Interferon‐induced alterations in metastatic capacity, class‐1 antigen expression and natural killer cell sensitivity of melanoma cells

Pre‐treatment of B16 melanoma cells with recombinant interferon‐γ (IFN‐γ) markedly increased their lung‐colonising capacity following i.v. injection into syngeneic mice as compared with control cells. A similar enhancement was observed following the injection of treated cells into athymic nude mice but not in athymic mice carrying the beige mutation. Pre‐treatment of syngeneic mice with anti‐asialo GM 1 antibody effectively abrogated any interferon‐induced increase in experimental metastatic activity. The same IFN‐γ treatment significantly increased resistance of B16 cells to splenic natural killer (NK) cell activity as determined by in vitro assays.
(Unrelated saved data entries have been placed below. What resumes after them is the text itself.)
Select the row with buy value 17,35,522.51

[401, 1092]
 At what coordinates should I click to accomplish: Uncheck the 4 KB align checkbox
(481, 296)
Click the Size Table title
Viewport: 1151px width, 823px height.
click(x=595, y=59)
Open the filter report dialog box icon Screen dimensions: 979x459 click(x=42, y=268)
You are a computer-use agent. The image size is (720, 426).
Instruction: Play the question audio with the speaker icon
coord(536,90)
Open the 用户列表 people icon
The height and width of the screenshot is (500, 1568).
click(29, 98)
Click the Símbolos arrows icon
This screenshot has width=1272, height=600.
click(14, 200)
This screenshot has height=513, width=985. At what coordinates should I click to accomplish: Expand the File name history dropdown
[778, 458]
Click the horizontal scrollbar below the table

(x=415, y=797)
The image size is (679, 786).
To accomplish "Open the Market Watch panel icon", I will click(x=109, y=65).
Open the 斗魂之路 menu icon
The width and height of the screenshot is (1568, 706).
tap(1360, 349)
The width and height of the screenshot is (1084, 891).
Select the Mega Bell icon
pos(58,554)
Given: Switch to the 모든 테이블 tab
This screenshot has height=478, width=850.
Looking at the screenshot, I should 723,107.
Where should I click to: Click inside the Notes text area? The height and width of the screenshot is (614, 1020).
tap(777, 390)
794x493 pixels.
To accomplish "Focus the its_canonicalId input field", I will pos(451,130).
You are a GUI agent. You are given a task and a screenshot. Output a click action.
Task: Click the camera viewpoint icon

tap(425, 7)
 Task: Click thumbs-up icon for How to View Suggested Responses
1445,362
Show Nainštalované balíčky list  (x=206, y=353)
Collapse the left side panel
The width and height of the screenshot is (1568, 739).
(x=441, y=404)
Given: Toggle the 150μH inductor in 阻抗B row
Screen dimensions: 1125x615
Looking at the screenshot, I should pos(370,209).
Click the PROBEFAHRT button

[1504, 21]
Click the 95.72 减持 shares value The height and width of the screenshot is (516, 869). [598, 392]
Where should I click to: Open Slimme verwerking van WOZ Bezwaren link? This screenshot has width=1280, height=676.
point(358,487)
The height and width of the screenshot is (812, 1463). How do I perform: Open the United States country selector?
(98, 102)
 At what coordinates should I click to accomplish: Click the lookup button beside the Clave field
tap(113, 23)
IFN‐α/β pre‐treatment of B16 cells decreased sensitivity to NK‐cell‐mediated lysis to a lesser extent than IFN‐γ and had no detectable effect upon the subsequent metastatic activity of the tumour cells. Class‐1 antigen expression was altered by these IFN treatments, with IFN‐γ causing dramatic increases in expression of H‐2D b antigen, in a pattern consistent with the possibility that increased H‐2 antigen expression on B16 cells led to decreased NK‐cell sensitivity which was reflected by an increase in experimental metastatic capacity.